(Entries on locating words and elements)

# # # # #

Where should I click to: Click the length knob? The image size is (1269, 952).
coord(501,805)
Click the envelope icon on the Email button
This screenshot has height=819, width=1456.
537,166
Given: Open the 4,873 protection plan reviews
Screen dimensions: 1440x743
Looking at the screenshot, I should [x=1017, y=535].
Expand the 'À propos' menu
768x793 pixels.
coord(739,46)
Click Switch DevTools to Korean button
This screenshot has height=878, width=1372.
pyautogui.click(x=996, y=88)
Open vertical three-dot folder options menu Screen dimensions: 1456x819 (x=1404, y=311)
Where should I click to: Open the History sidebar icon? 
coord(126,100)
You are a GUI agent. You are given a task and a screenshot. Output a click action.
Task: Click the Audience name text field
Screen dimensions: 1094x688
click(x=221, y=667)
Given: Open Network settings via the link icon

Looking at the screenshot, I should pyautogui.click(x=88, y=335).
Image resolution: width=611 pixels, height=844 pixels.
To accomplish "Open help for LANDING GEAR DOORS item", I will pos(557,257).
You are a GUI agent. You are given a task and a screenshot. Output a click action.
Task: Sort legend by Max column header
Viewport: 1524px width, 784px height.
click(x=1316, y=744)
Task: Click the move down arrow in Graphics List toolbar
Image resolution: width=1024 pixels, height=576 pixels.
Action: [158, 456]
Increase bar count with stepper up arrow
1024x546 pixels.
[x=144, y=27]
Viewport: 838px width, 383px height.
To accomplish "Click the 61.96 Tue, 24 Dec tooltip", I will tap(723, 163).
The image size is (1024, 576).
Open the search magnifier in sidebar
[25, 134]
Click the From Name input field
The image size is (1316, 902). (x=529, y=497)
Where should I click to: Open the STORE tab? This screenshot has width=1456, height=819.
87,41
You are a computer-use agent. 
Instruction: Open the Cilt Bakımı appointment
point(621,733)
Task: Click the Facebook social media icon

# # # # #

- OBJECTIVE -
Retype all of the entries above word for word, keeping every line in its original order.

- SOLUTION TO THIS EXERCISE -
Where should I click to: Click the length knob? The image size is (1269, 952).
coord(501,805)
Click the envelope icon on the Email button
This screenshot has height=819, width=1456.
537,166
Given: Open the 4,873 protection plan reviews
Screen dimensions: 1440x743
Looking at the screenshot, I should [x=1017, y=535].
Expand the 'À propos' menu
768x793 pixels.
coord(739,46)
Click Switch DevTools to Korean button
This screenshot has height=878, width=1372.
pyautogui.click(x=996, y=88)
Open vertical three-dot folder options menu Screen dimensions: 1456x819 (x=1404, y=311)
Where should I click to: Open the History sidebar icon? 
coord(126,100)
You are a GUI agent. You are given a task and a screenshot. Output a click action.
Task: Click the Audience name text field
Screen dimensions: 1094x688
click(x=221, y=667)
Given: Open Network settings via the link icon

Looking at the screenshot, I should pyautogui.click(x=88, y=335).
Image resolution: width=611 pixels, height=844 pixels.
To accomplish "Open help for LANDING GEAR DOORS item", I will pos(557,257).
You are a GUI agent. You are given a task and a screenshot. Output a click action.
Task: Sort legend by Max column header
Viewport: 1524px width, 784px height.
click(x=1316, y=744)
Task: Click the move down arrow in Graphics List toolbar
Image resolution: width=1024 pixels, height=576 pixels.
Action: [158, 456]
Increase bar count with stepper up arrow
1024x546 pixels.
[x=144, y=27]
Viewport: 838px width, 383px height.
To accomplish "Click the 61.96 Tue, 24 Dec tooltip", I will tap(723, 163).
The image size is (1024, 576).
Open the search magnifier in sidebar
[25, 134]
Click the From Name input field
The image size is (1316, 902). (x=529, y=497)
Where should I click to: Open the STORE tab? This screenshot has width=1456, height=819.
87,41
You are a computer-use agent. 
Instruction: Open the Cilt Bakımı appointment
point(621,733)
Task: Click the Facebook social media icon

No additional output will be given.